Just yesterday, I gave a talk at the recent Microsoft Pure Virtual C++ 2020 Conference and wanted to expand on a few things I said, since there were a lot of questions!
But First - The Talk Itself!
The talk is already online (holy cow, Sy Brand and the Visual C++ team as FAST):
In it, I describe what is essentially the fundamental basis operations for text encoding. Particularly, why a paper I wrote for C++ Standardization – p1629 – chooses the 7 base required elements – the “Lucky 7” – to unlock all of the encoding operations required for an end-user. You can catch up on previous talks, current collective patron and sponsorship progress, papers, and more at the portfolio page.
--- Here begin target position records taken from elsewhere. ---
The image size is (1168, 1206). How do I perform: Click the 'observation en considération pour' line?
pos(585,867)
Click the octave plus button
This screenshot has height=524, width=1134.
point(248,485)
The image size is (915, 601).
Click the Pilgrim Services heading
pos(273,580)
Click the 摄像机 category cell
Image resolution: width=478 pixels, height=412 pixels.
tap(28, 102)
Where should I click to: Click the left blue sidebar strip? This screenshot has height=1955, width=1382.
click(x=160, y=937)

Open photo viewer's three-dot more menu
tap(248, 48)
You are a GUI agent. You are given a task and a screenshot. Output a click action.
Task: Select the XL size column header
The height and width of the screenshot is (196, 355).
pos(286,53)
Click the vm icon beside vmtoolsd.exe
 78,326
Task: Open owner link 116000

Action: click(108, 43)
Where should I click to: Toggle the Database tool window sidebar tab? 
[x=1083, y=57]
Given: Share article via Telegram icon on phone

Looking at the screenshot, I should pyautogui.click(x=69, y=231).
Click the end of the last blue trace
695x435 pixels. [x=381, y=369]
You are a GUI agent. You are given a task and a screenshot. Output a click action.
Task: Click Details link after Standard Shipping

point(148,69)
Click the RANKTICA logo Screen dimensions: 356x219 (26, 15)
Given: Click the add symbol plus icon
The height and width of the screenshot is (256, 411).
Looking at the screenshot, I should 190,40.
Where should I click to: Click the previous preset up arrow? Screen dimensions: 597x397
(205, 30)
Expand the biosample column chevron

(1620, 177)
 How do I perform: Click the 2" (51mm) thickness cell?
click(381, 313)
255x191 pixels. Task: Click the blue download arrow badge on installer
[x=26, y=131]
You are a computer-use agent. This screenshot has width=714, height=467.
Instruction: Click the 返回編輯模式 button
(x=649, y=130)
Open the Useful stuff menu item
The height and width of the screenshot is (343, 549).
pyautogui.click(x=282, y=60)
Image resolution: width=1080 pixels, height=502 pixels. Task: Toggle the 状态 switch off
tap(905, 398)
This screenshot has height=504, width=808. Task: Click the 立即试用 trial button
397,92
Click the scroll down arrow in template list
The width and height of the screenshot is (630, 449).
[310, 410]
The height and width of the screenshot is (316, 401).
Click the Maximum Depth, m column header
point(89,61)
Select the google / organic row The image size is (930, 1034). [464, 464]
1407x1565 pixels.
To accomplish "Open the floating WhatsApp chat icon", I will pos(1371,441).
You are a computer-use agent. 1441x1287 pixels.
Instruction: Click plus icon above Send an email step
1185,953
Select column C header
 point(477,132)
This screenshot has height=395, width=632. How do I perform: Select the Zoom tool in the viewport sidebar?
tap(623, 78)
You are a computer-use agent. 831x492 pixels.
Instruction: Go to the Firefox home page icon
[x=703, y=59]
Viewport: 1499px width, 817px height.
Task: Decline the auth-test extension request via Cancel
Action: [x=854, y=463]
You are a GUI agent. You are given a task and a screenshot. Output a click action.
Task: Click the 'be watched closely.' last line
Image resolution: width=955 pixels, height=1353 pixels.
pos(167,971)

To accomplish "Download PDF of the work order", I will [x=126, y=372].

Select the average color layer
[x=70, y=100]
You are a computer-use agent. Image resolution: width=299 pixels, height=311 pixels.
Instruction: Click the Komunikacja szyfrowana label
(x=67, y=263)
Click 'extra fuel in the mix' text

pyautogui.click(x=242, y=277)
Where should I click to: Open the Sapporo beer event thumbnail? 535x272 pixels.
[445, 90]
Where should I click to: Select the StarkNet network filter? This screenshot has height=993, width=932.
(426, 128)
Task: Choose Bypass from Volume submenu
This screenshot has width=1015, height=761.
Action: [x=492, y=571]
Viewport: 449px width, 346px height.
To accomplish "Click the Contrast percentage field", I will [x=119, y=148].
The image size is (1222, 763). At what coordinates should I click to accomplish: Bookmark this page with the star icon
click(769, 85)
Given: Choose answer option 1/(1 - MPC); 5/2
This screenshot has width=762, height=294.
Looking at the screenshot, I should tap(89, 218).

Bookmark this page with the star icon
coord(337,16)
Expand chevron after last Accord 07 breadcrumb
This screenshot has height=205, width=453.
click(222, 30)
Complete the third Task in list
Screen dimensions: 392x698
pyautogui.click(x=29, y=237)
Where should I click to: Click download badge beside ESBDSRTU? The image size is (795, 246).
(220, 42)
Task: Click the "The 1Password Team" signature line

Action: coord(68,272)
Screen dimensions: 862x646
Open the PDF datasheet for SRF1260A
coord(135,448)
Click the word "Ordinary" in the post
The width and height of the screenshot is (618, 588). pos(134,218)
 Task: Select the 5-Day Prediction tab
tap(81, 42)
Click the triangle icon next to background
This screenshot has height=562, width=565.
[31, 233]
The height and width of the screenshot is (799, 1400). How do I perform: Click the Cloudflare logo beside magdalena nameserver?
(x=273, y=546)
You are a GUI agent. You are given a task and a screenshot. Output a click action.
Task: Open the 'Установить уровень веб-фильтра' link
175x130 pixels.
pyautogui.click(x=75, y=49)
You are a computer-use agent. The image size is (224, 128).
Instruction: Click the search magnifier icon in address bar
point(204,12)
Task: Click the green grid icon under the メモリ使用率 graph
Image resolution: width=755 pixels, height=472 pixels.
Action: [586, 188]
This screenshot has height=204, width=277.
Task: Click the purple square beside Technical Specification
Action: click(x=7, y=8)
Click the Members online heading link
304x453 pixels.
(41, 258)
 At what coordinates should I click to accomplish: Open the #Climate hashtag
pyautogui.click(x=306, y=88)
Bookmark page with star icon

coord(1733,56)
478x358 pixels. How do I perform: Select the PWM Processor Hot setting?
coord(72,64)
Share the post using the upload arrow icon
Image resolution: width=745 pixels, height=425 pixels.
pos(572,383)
Lucky 7 - Enabling the Universe
The most important takeaway from the presentation is by using the Lucky 7 design, one can enable perfect interop with the rest of the ecosystem at no cost to either the Standard Library developers or the end user. It also allows someone to write all the necessary encoding and decoding operations, without having to write some specific code for each one, including:
- Transcoding (“go from A to B en-masse”)
- Encoding (“go from A’s code points (unicode code points), to A’s code units”)
- Decoding (“go from A’s code units, to A’s code points (unicode code points)”)
- Validation (“is this text validly-encoded text, are these code points valid to be transformed to these code units”)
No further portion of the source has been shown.